The ECN No Name Newsletter is no longer being published. This is an archived issue.
[previous article] [next article]Many ECN users have had to run a large job at one time or another. A large job can be considered any program that takes anywhere from a few hours to a number of days to run. One must be careful when starting up large jobs because they can waste precious CPU cycles and take much longer to run. The intent of this article is to provide a guide to making a job of this type run as efficiently as possible without annoying other users.
First, let's talk about how one starts a large job and places it in the background. A background job is one that is started and left alone to do its business. Most large jobs are run as background jobs so that the terminal can be used to perform other tasks. Normally, an ampersand (&) is placed after the name of the program to be run in the background. Additionally, output is usually redirected into a file so that it may be saved for later analysis. This usually also keeps the output from interfering with other jobs currently using the terminal. Let's assume a user has a program named bigjob which wishes to run in the background. He would type "% bigjob > big_output &" .

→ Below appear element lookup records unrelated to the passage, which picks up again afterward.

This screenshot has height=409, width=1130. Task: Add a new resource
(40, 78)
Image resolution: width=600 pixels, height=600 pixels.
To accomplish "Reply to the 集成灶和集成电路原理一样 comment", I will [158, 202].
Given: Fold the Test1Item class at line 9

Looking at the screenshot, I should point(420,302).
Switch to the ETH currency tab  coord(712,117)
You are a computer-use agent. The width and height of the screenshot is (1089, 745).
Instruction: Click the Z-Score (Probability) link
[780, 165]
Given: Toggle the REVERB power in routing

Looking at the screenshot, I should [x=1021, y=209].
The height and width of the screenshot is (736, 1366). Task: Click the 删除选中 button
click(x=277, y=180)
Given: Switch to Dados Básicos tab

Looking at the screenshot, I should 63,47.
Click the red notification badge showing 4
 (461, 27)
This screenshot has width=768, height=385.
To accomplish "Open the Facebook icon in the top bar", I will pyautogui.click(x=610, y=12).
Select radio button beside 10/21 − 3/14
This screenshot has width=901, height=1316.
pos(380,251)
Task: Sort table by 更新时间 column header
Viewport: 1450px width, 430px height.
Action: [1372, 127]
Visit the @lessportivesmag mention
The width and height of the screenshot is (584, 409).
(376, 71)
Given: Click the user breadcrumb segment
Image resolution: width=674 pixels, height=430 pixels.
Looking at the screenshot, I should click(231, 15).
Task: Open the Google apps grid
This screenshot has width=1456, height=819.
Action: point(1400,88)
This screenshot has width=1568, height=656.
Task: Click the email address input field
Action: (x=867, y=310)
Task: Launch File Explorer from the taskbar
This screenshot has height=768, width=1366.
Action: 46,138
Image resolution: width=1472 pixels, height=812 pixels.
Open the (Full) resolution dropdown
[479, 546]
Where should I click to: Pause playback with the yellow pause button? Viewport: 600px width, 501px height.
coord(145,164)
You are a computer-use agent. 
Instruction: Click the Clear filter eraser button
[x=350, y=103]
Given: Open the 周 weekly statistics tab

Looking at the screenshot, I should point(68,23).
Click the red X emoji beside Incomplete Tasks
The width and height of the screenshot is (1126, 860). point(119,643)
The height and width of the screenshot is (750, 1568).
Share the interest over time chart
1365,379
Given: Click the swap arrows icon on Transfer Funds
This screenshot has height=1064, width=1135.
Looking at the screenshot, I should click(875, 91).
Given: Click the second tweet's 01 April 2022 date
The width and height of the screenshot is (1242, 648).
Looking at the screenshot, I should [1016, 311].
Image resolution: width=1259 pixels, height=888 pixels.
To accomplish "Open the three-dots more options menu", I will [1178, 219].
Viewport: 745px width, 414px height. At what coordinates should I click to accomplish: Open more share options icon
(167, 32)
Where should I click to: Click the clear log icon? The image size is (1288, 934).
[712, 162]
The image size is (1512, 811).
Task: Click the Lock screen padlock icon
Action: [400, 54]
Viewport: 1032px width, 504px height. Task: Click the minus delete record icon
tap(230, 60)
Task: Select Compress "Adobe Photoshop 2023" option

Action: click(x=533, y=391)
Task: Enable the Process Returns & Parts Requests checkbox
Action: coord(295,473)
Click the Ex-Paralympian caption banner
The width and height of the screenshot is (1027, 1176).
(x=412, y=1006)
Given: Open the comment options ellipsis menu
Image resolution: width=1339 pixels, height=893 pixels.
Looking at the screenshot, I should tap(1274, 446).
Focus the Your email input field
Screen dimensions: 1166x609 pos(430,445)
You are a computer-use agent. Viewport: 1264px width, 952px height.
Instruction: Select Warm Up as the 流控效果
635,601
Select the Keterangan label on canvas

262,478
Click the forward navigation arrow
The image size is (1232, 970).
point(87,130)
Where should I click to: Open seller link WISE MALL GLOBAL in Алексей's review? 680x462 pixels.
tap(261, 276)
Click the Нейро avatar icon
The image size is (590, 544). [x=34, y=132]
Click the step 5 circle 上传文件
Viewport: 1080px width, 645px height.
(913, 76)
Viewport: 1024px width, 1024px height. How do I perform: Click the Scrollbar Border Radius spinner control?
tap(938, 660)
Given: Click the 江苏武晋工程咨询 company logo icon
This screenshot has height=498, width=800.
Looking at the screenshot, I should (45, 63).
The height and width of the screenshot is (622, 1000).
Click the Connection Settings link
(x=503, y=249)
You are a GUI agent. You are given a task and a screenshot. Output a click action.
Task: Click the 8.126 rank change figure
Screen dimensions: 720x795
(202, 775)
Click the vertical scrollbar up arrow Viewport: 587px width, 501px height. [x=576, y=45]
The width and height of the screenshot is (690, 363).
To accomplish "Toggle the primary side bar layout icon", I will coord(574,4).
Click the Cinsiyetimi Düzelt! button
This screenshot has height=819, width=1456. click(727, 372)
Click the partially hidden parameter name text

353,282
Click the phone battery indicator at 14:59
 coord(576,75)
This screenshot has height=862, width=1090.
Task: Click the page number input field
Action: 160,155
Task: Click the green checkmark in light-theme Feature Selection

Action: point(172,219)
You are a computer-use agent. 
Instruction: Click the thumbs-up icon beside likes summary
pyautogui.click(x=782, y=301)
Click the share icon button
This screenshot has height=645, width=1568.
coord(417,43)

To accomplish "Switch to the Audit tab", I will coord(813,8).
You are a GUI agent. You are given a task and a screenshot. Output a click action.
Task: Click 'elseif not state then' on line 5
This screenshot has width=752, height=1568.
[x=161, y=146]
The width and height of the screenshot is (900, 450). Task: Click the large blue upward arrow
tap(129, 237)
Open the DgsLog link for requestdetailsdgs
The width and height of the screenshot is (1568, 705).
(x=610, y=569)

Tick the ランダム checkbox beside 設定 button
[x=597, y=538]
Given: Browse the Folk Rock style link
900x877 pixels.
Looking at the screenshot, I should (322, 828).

Now he can go about his other business and use his terminal for other tasks until his large job finishes. Suppose his program is going to take a day or two to finish. What does he do if he is using a public terminal and has to logout? His job will be killed when he logs out, right? Not necessarily. By using the nohup command, he can set his job up so it will continue to chug along after he logs out. Our sample user would type: "% nohup bigjob > big_output".
Note when using nohup it is necessary for any output to be redirected to a file since it will have nowhere else to go once the user logs out.
It is also possible to set up jobs to run in the middle of the night. This is especially suited to jobs that only take a few hours to run. A user can set up a job to run at night before he leaves at the end of the day. When he returns in the morning, his answers will be ready for him to analyze. Running the job this way takes advantage of the CPU when it is the least busy. One can run his job in the middle of the night using the at(1) command. For example:
% at 200A at> bigjob < bigdata > big_out at>
After typing at and the desired run time (the above job will run at 2:00 AM), one just enters commands after the at prompts as if he were using his normal shell. Alternately, a file containing commands can be redirected to at. See the man pages for at(1), atq(1), and atrm(1) for more details.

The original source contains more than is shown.